1 - Liches no longer carry "exclusive" weapons (Just a god roll kuva weapon with 50+ stats) . They carry a 100% drop chance ephemera that's specific to them (and ideally tradable), and maybe another reward like a riven mod or an arcane , ideally selectable and randomised from a list of potential rivens or arcanes (or good stuff like umbra forma)

2 -The bulk of the Weapon acquisiton is instead moved to a lich's general. These act as bosses for regions controlled by a Lich, and can be hunted by the player. They act and behave roughly like our current liches do, where you can kill or convert them to get their weapon or make them an ally, and you can trade generals to other players if the one you roll don't have weapons you like. Expect to have to kill like 5-10 to get to the Lich. They have a small chance to spawn an ephemera, but the coolest ones are still only available on the big baddy Liches.

3-Weapons off these generals are maybe capped at 50%, making the god roll kuva lich weapons desirable over their budget general variants , but technically, someone that likes a lich could leave him active for months and only periodically hunt the generals, keeping his personal nemesis around. System could even encourage leaving them alive for long, as the stronger you let them become, the better the reward. Imagining for example letting the same lich grow stronger for like two months, only to get a full set or arcane energize as a reward , instead of a single arcane energize if you would have gone and killed the lich immediately upon creation.

5 - Since multiple Generals are available , player can choose the general they want to tackle based on the weapons he's using, and acquire multiple weapons in the process during each Lich Cycle. This makes it much easier to target weapons for mastery rank progression ,while keeping a long-term threat looming at the horizon. If you just want a specific weapon , target generals with that weapon and ignore those that have weapon you don't like.

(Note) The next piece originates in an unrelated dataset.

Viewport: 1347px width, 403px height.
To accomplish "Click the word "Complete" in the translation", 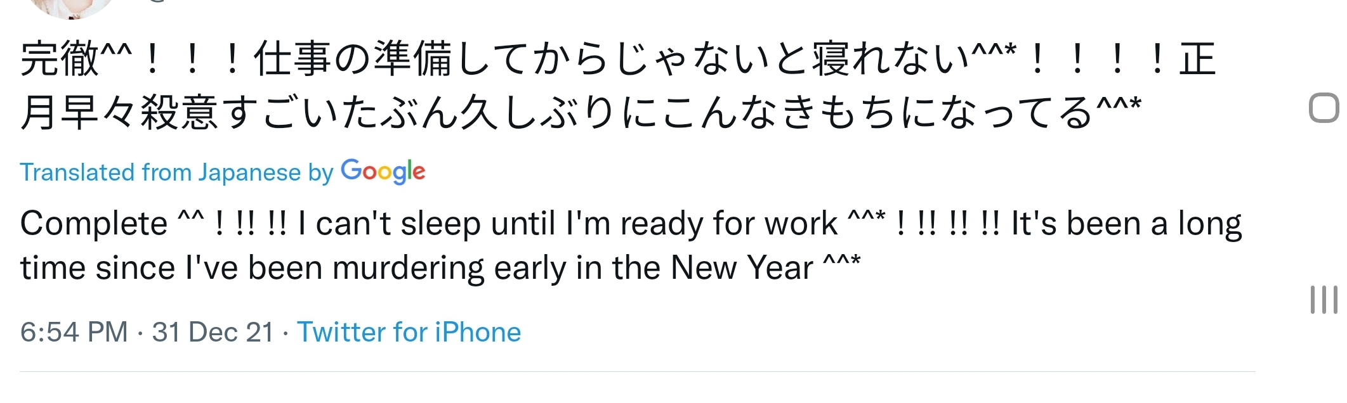I will (x=94, y=224).
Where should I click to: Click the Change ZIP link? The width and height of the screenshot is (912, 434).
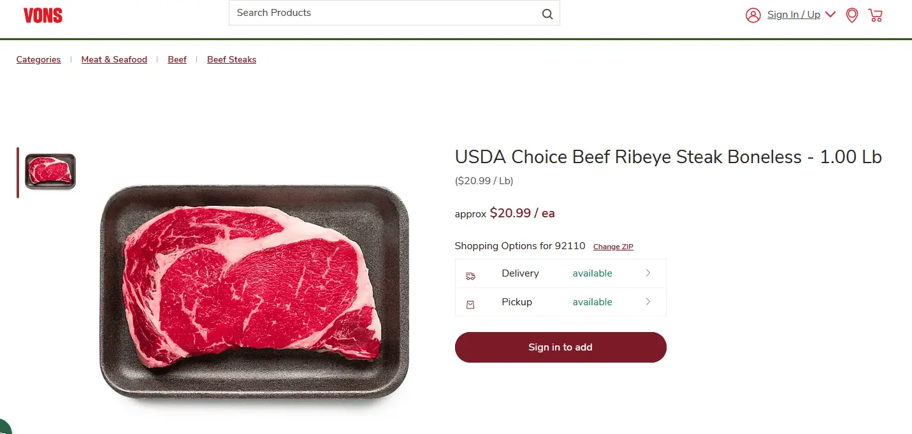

6 - Once the player has tracked and killed enough generals, the player goes and kill the Lich in his capital ship, as shown in the raijack reveal video. Note that the lich would still attack the player from time to time as he does currently, but player would mostly deal with his generals through his adventures. Compared to the generals, the lich would be an almost indestructible adversary , using the same powers of it's progenitor, and being even more impressive than the current iteration.

7 - The whole requiem system, murmur farming and annoying "you keep dying to learn the correct pattern" is replaced with the hunt for generals, which is more organic and tied to existing starchart content. You don't have to play specific missions , as long as you play in systems controlled by your lich , you will progress in your uncovering of the various generals, which you can then choose to tackle or ignore based on their weapon. That way you can simply play content you enjoy (fissures, kuva floods, sorties , etc, and still get progression on uncovering your generals). You would still be working on getting the correct combination to kill your lich , only by killing generals instead of trial and error and murmur farming.

8 - In terms of duration, a player that really hates his lich could maybe take him out in a week or two , if he really goes straight for the generals and hunts them alot. However, most players would see the benefits of letting their liches grow really strong, meaning they would keep fighting the generals till their Lich is ripe for the looting, which could take months and yield rewards proportional to the time the lich had free control over the star chart.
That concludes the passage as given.